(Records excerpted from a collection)

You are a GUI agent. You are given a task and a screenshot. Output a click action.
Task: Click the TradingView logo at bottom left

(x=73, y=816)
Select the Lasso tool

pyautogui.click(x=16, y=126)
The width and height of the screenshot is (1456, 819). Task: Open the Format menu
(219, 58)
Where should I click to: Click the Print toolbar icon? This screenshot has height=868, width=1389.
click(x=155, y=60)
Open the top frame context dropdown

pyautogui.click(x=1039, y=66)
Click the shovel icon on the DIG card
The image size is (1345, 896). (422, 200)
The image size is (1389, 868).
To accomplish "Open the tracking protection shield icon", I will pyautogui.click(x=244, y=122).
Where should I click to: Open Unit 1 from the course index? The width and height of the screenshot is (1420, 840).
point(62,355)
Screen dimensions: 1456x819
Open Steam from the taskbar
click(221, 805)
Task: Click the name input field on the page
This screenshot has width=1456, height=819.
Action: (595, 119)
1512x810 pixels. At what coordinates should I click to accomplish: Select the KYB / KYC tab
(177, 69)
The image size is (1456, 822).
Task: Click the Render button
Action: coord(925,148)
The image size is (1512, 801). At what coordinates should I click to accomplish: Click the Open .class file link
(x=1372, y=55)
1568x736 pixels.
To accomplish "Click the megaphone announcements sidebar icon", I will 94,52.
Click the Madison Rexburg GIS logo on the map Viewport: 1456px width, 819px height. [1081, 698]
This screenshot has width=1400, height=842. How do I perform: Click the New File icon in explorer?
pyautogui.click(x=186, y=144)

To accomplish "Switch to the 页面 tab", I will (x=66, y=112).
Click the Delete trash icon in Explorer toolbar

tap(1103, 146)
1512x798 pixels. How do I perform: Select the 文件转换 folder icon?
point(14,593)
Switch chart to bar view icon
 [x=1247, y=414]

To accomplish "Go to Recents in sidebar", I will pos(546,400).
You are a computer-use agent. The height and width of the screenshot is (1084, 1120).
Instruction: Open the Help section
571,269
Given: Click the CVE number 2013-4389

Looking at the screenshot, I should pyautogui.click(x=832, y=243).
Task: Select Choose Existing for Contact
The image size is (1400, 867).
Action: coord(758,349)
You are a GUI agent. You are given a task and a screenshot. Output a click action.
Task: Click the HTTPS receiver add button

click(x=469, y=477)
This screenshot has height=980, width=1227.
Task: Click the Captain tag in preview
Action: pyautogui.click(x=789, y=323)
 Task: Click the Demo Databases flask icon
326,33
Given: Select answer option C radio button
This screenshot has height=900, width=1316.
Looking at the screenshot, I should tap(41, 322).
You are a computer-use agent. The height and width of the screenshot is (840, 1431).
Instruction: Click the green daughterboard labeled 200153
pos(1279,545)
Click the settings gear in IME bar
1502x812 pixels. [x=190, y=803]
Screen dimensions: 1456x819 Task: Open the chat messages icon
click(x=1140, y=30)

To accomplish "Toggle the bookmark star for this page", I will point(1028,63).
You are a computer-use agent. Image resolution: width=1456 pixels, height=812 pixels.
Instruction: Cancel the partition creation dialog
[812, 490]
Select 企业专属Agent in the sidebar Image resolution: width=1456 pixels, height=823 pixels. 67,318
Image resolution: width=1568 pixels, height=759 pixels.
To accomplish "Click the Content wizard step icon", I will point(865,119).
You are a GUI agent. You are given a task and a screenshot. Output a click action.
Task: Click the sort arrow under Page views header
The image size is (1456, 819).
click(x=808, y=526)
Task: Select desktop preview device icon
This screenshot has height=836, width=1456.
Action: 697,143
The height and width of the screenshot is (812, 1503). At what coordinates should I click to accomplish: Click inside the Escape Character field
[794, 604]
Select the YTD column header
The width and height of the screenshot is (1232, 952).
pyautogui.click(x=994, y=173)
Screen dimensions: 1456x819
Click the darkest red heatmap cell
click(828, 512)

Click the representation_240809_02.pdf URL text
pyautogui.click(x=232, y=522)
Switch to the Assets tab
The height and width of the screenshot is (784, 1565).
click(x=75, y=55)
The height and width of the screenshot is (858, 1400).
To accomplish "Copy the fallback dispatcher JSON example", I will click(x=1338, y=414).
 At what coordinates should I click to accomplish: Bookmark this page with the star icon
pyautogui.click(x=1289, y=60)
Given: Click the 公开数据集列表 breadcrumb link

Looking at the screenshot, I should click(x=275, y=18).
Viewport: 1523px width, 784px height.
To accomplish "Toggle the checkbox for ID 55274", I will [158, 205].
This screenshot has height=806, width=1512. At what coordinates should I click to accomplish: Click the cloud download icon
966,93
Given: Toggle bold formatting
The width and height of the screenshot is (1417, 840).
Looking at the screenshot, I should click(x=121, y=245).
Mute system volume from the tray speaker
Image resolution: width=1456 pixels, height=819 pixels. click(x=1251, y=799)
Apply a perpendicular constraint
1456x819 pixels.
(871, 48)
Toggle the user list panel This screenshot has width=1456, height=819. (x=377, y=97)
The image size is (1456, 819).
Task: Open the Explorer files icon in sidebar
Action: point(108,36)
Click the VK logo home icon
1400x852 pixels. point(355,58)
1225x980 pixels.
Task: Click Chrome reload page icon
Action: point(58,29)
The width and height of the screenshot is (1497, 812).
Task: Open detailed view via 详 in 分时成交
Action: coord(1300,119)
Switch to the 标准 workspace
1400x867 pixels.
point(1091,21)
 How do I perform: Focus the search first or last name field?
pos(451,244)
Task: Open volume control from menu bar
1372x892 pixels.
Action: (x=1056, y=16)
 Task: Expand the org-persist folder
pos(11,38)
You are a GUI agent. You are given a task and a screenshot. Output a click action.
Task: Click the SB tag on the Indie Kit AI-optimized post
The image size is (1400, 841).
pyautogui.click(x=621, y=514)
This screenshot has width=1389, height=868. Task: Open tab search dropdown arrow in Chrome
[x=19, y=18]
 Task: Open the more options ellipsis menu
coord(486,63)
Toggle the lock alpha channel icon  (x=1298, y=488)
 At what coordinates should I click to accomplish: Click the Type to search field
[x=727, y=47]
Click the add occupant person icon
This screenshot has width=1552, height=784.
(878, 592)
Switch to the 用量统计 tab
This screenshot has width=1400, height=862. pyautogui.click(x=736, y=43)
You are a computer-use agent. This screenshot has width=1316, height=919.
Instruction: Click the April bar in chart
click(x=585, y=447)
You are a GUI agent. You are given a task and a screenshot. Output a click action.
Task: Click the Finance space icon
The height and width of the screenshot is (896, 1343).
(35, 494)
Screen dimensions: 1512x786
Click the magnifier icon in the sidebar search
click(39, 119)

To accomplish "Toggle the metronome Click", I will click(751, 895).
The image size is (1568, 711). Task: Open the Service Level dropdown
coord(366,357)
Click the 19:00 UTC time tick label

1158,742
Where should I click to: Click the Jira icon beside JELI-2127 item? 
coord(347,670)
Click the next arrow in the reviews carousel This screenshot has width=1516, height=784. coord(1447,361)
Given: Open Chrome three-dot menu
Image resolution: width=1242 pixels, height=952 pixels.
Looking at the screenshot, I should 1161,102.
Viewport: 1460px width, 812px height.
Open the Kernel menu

◆ WORK TASK
Look over the entries above. Copy every line that contains the word "will".

◆ SOLUTION TO THIS PROBLEM
To accomplish "Open the tracking protection shield icon", I will pyautogui.click(x=244, y=122).
To accomplish "Click the megaphone announcements sidebar icon", I will 94,52.
To accomplish "Switch to the 页面 tab", I will (x=66, y=112).
To accomplish "Go to Recents in sidebar", I will pos(546,400).
To accomplish "Toggle the bookmark star for this page", I will point(1028,63).
To accomplish "Click the Content wizard step icon", I will point(865,119).
To accomplish "Copy the fallback dispatcher JSON example", I will click(x=1338, y=414).
To accomplish "Toggle the checkbox for ID 55274", I will [158, 205].
To accomplish "Toggle the metronome Click", I will click(751, 895).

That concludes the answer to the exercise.